## Exercise prompt
Every line in the data below that includes "computer" belongs in the answer, copied as it stands.

## Data listing
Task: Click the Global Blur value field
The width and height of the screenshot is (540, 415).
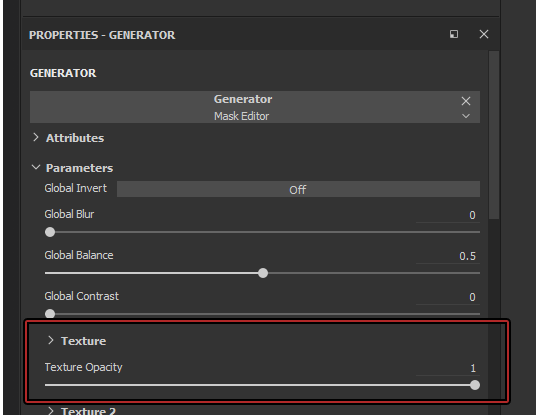Action: tap(448, 215)
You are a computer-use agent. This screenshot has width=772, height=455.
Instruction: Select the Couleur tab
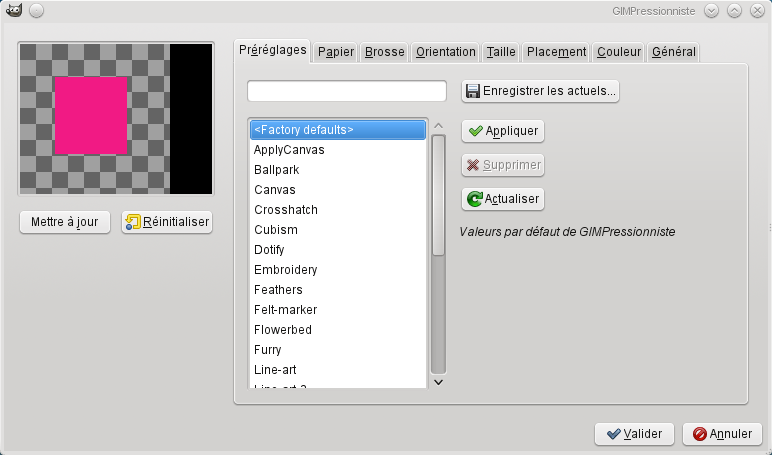619,52
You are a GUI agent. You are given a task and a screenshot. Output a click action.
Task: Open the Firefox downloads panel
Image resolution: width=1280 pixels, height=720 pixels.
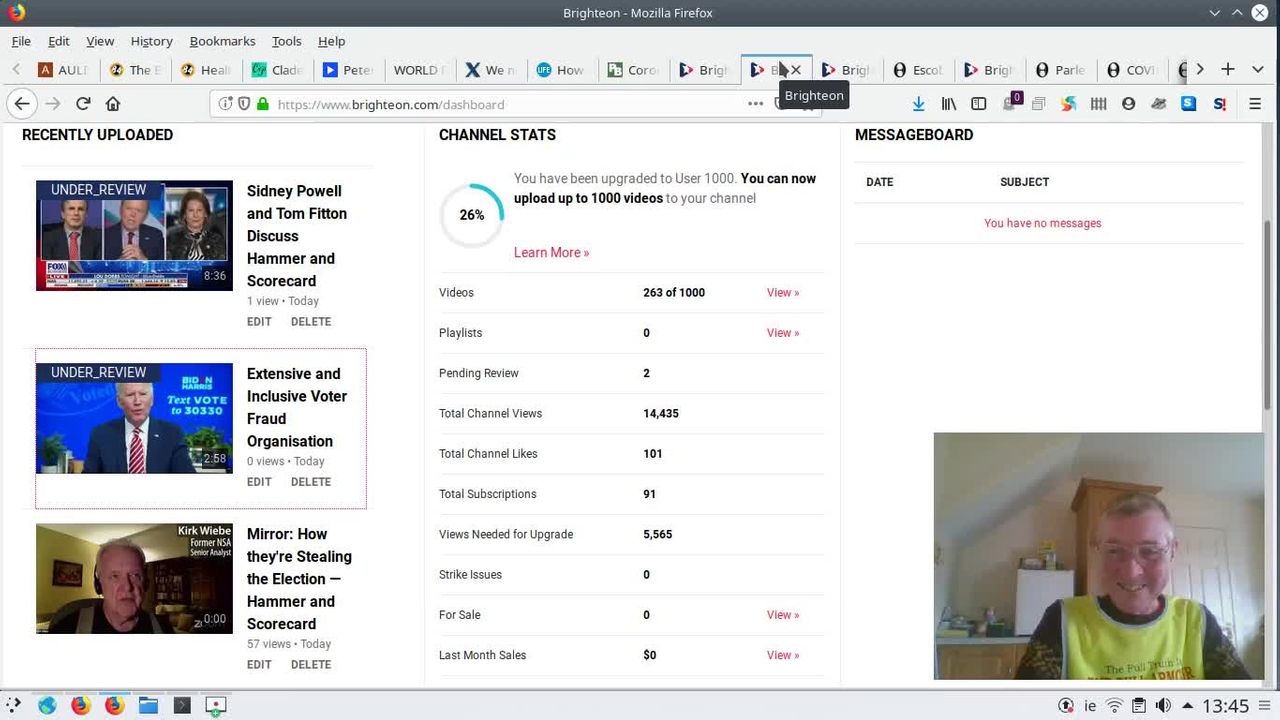918,104
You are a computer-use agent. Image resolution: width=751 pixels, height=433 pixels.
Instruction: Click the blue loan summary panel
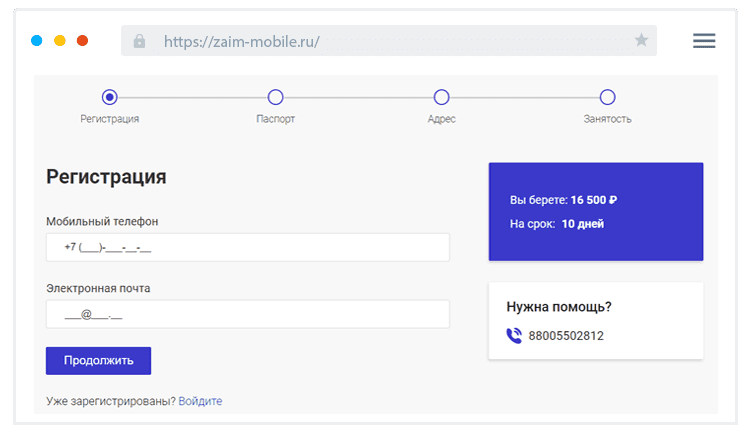[x=595, y=212]
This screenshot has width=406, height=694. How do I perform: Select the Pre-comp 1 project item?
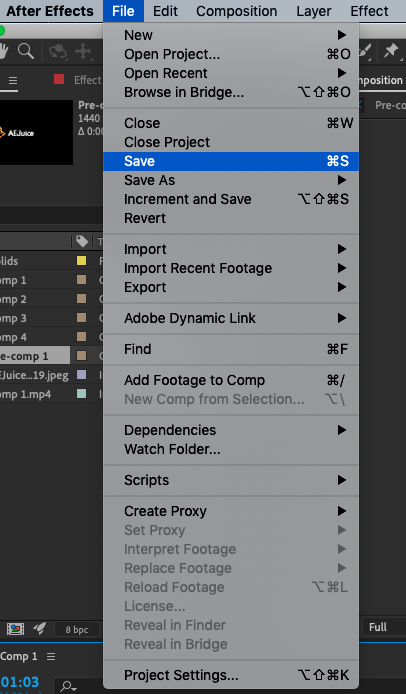35,356
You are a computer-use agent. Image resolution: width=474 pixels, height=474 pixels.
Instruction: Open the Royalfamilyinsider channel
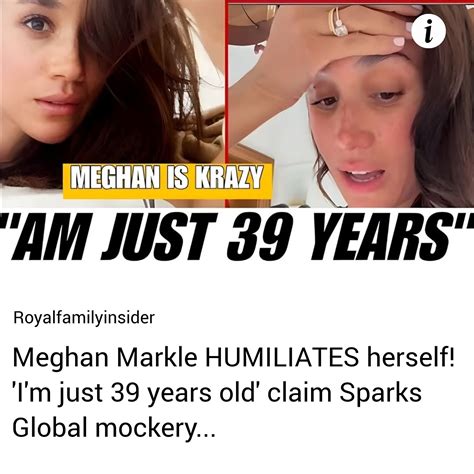pos(84,318)
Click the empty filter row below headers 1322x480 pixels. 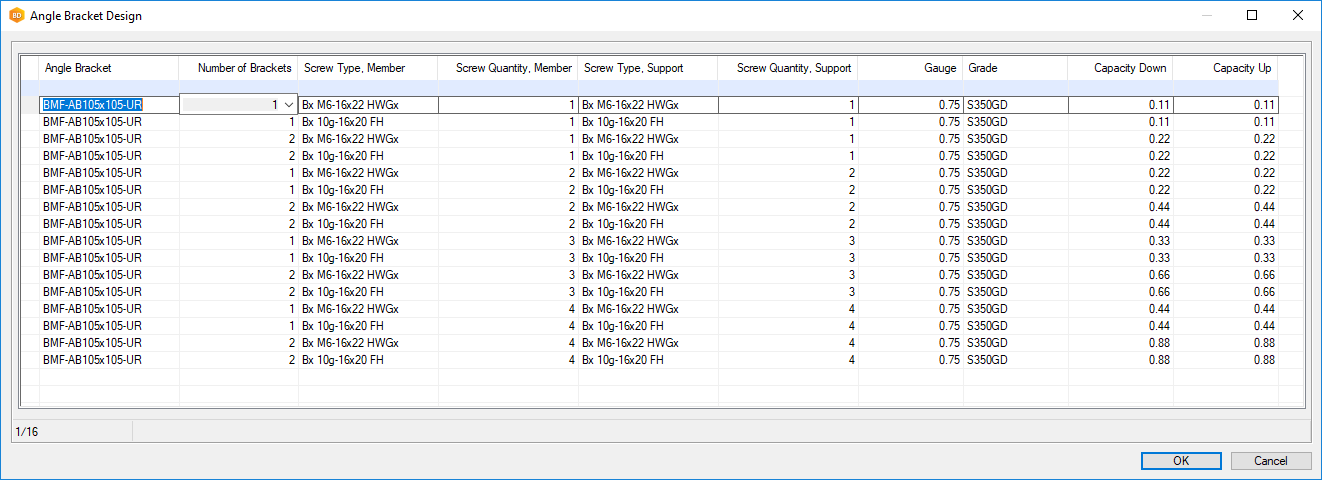[x=660, y=87]
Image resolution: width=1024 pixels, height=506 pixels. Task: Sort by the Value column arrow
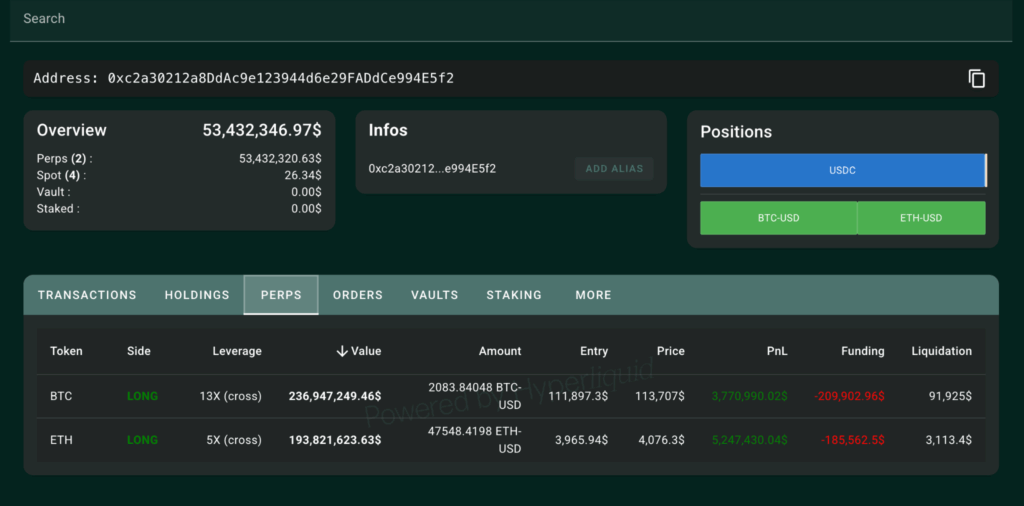[x=342, y=351]
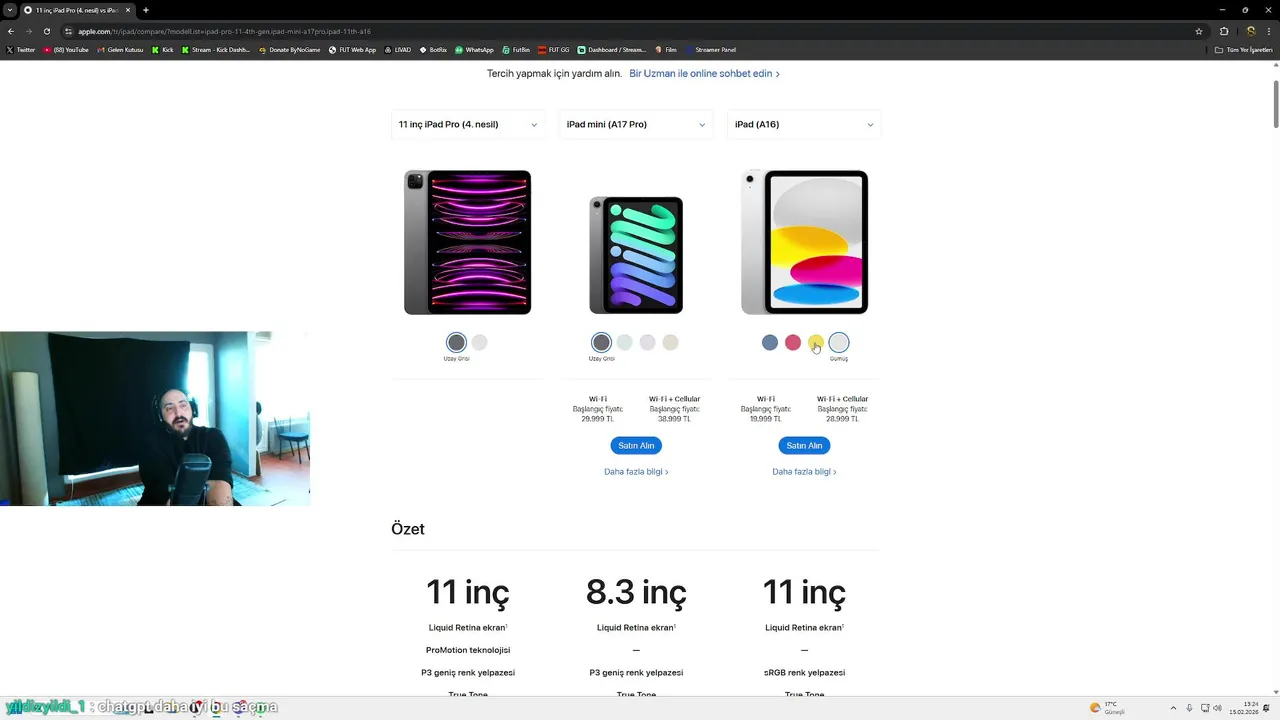This screenshot has height=720, width=1280.
Task: Bookmark this page with the star icon
Action: [x=1199, y=31]
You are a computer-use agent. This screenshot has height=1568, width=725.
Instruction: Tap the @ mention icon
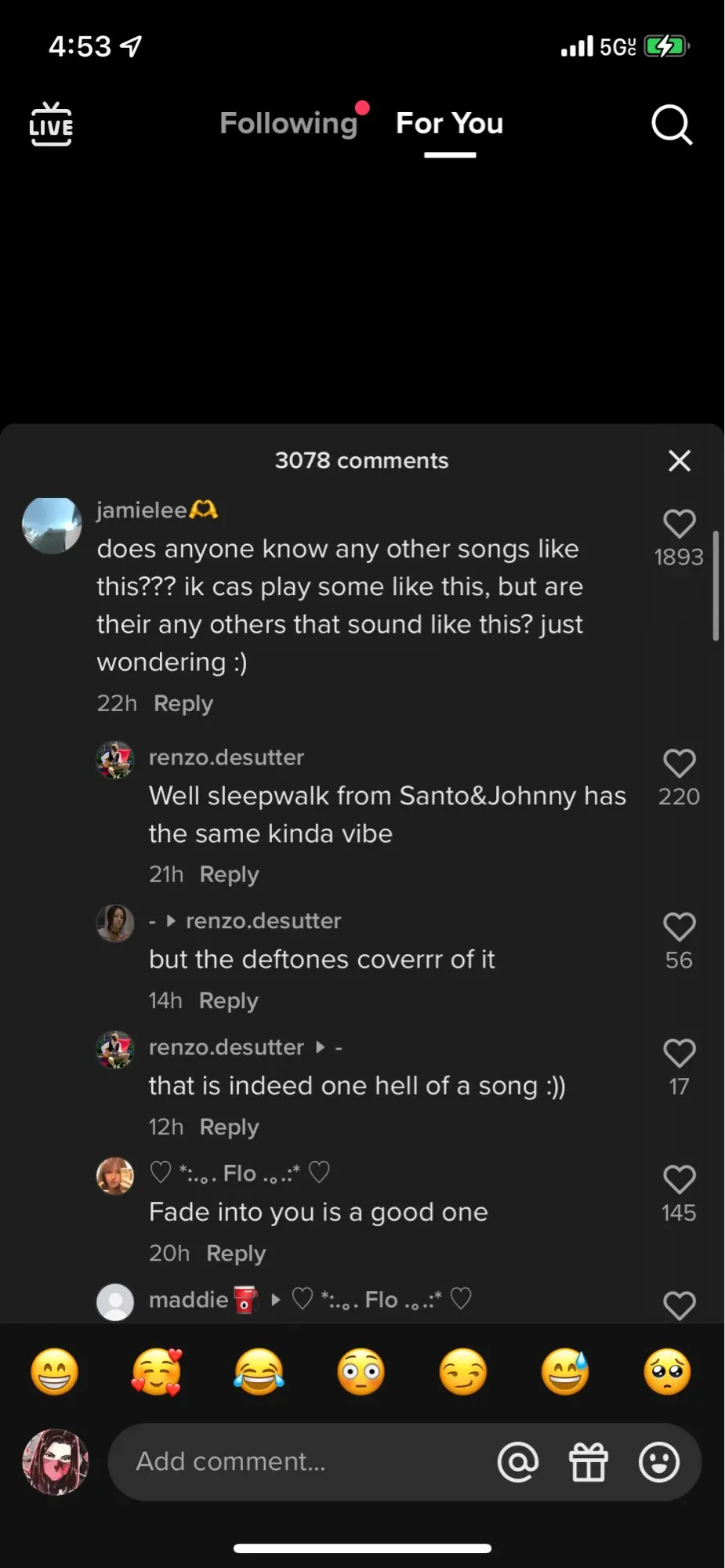pyautogui.click(x=518, y=1462)
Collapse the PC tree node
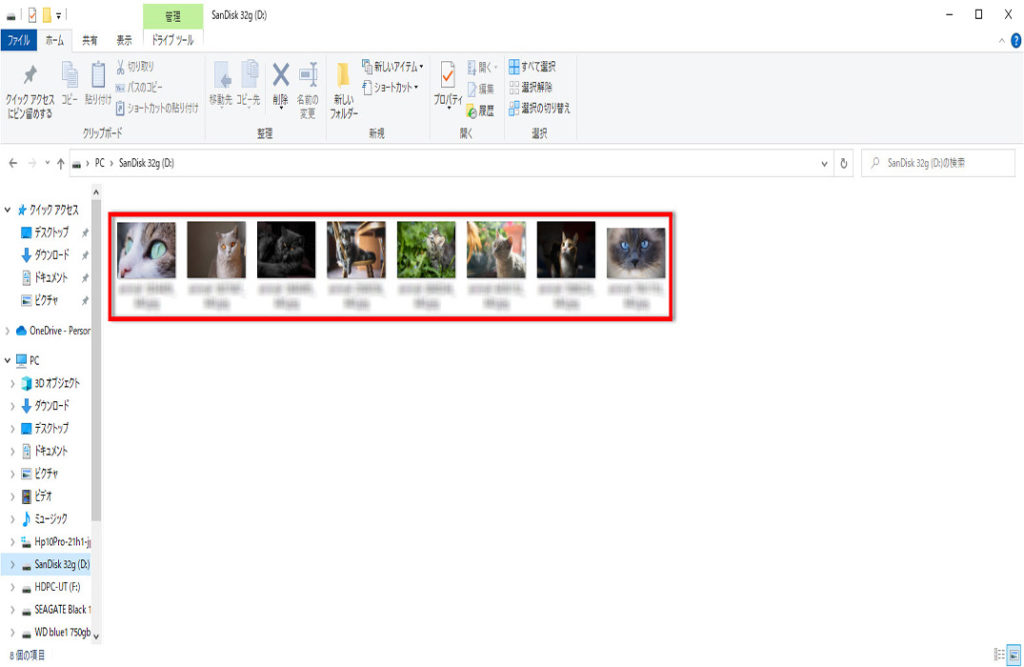This screenshot has height=667, width=1024. tap(9, 360)
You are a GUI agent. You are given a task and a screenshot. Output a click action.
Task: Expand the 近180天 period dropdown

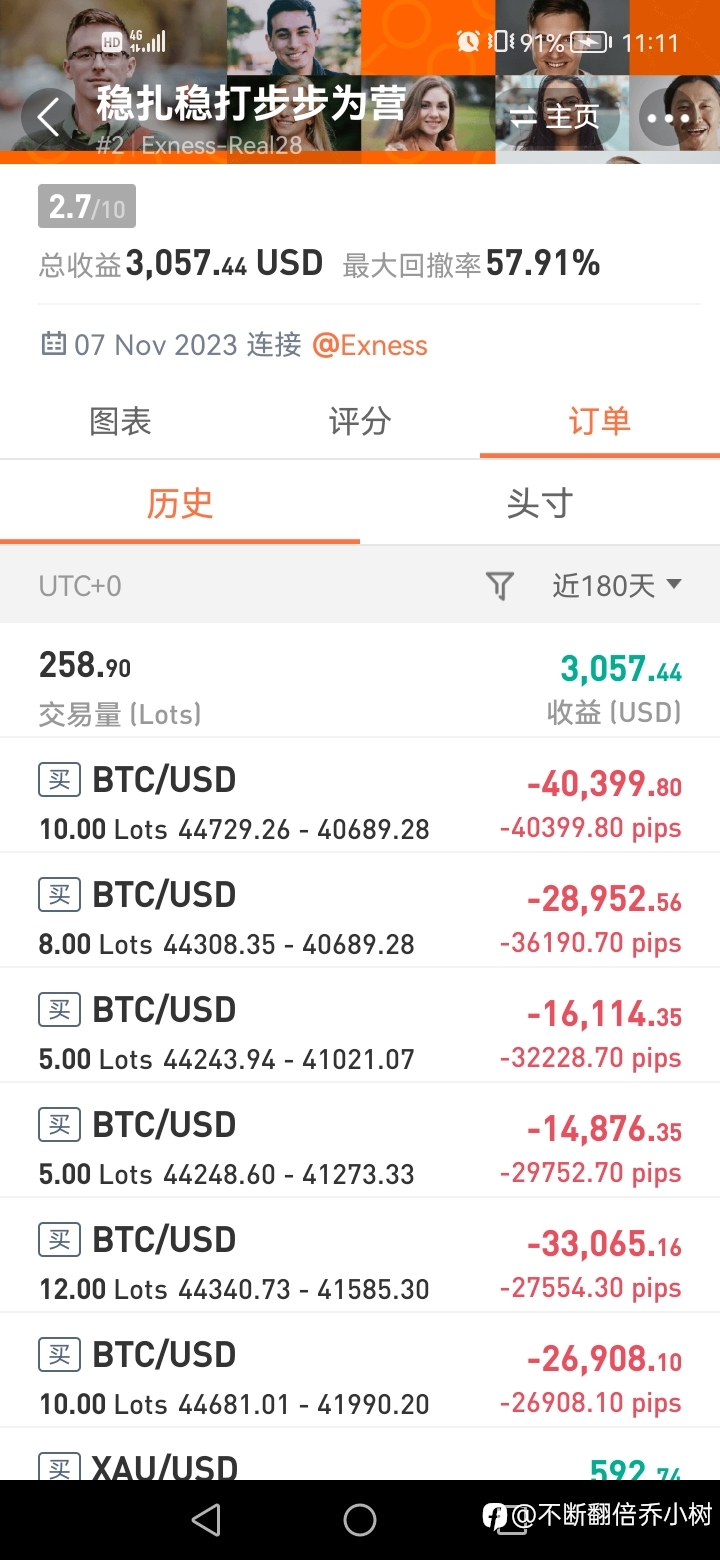pyautogui.click(x=617, y=585)
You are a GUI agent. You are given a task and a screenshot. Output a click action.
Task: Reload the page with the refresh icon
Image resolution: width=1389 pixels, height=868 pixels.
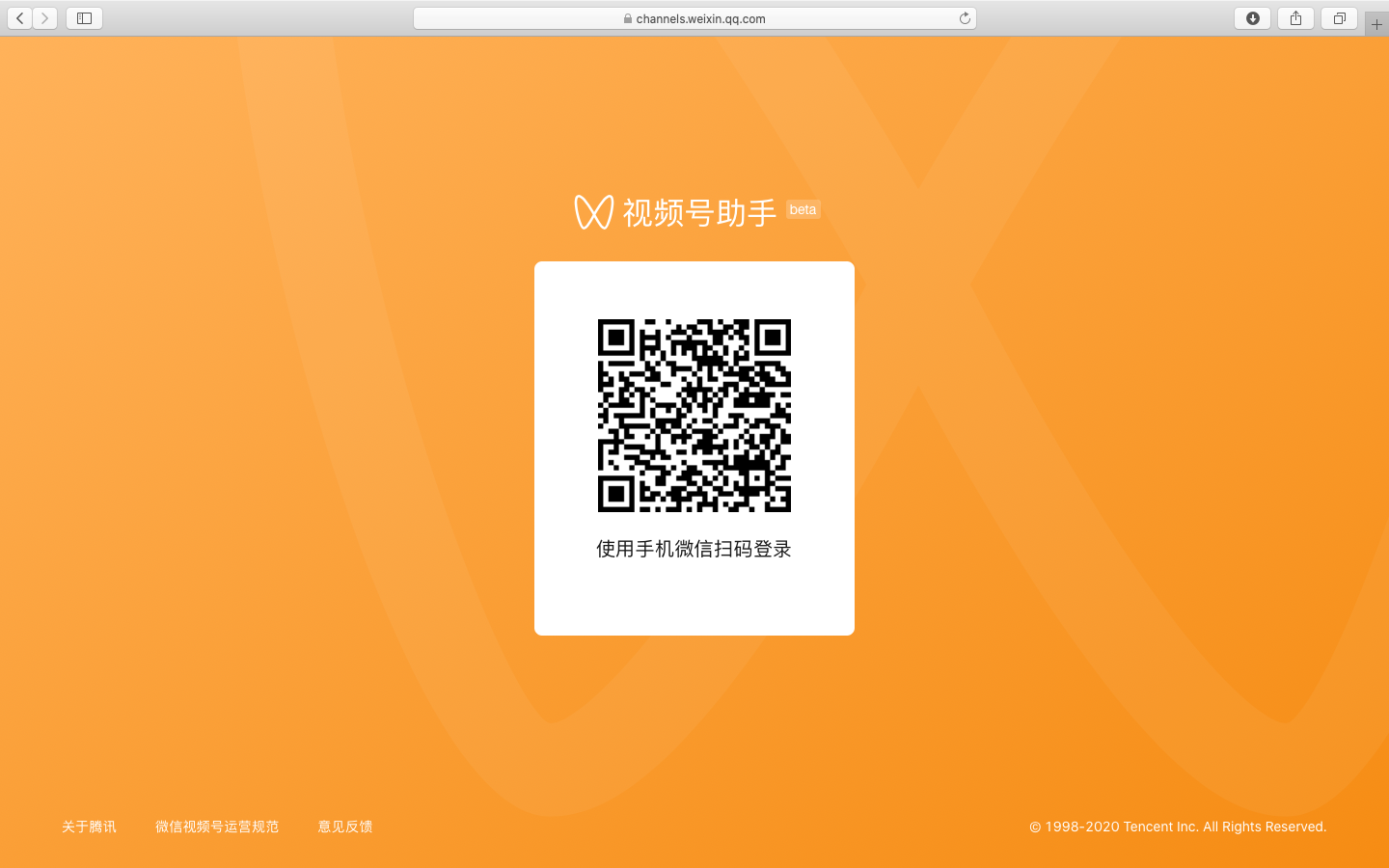(965, 18)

## Exercise answer
You are a computer-use agent. This screenshot has width=772, height=455.
You are a computer-use agent. Image resolution: width=751 pixels, height=433 pixels.
You are a computer-use agent. Image resolution: width=474 pixels, height=474 pixels.
You are a computer-use agent. This screenshot has height=1568, width=725.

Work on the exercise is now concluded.